:: Given records ::

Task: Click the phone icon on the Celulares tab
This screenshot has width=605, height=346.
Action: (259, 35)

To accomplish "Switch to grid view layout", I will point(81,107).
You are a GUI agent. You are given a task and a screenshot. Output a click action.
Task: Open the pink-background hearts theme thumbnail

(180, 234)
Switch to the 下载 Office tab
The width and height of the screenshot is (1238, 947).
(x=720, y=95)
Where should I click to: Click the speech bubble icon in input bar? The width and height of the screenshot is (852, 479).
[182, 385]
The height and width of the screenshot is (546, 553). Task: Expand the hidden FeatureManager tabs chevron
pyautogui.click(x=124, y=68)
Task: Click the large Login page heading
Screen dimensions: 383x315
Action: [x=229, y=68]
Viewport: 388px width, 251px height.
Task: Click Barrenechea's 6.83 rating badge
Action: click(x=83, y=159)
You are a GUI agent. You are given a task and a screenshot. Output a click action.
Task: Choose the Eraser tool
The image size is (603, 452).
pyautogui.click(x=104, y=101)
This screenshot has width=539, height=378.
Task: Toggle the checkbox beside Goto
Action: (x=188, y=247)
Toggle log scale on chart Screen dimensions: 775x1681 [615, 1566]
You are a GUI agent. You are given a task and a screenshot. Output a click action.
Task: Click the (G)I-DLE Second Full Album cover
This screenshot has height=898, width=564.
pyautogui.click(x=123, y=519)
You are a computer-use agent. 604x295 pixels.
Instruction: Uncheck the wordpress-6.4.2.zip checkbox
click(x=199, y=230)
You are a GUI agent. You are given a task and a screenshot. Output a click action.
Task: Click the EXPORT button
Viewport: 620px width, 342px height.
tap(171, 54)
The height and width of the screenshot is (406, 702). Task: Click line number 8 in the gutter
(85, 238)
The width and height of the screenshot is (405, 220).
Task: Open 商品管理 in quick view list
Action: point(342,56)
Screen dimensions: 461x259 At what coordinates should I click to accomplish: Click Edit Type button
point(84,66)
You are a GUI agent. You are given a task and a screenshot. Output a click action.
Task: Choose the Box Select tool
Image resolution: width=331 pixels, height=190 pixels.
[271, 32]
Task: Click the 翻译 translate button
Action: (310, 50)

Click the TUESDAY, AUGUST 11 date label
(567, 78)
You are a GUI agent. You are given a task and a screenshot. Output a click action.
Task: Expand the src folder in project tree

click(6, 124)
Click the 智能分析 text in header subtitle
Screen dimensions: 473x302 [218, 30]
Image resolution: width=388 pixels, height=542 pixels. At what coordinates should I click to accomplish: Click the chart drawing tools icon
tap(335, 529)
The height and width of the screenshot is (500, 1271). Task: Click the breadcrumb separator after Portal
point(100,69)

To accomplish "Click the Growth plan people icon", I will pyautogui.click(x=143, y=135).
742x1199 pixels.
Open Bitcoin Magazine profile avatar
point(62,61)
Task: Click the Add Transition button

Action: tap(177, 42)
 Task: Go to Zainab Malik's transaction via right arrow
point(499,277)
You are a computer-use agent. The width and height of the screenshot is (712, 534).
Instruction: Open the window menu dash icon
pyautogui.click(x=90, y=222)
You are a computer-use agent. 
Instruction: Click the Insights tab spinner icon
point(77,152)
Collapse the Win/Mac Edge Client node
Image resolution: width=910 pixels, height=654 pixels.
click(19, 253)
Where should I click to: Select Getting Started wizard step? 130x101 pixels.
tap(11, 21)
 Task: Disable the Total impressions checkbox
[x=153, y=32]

:::

Exercise goal.
Return each line among the entries that holds the word "computer".

Solution for this task.
You are a computer-use agent. 604x295 pixels.
You are a computer-use agent. The width and height of the screenshot is (712, 534).
You are a computer-use agent. 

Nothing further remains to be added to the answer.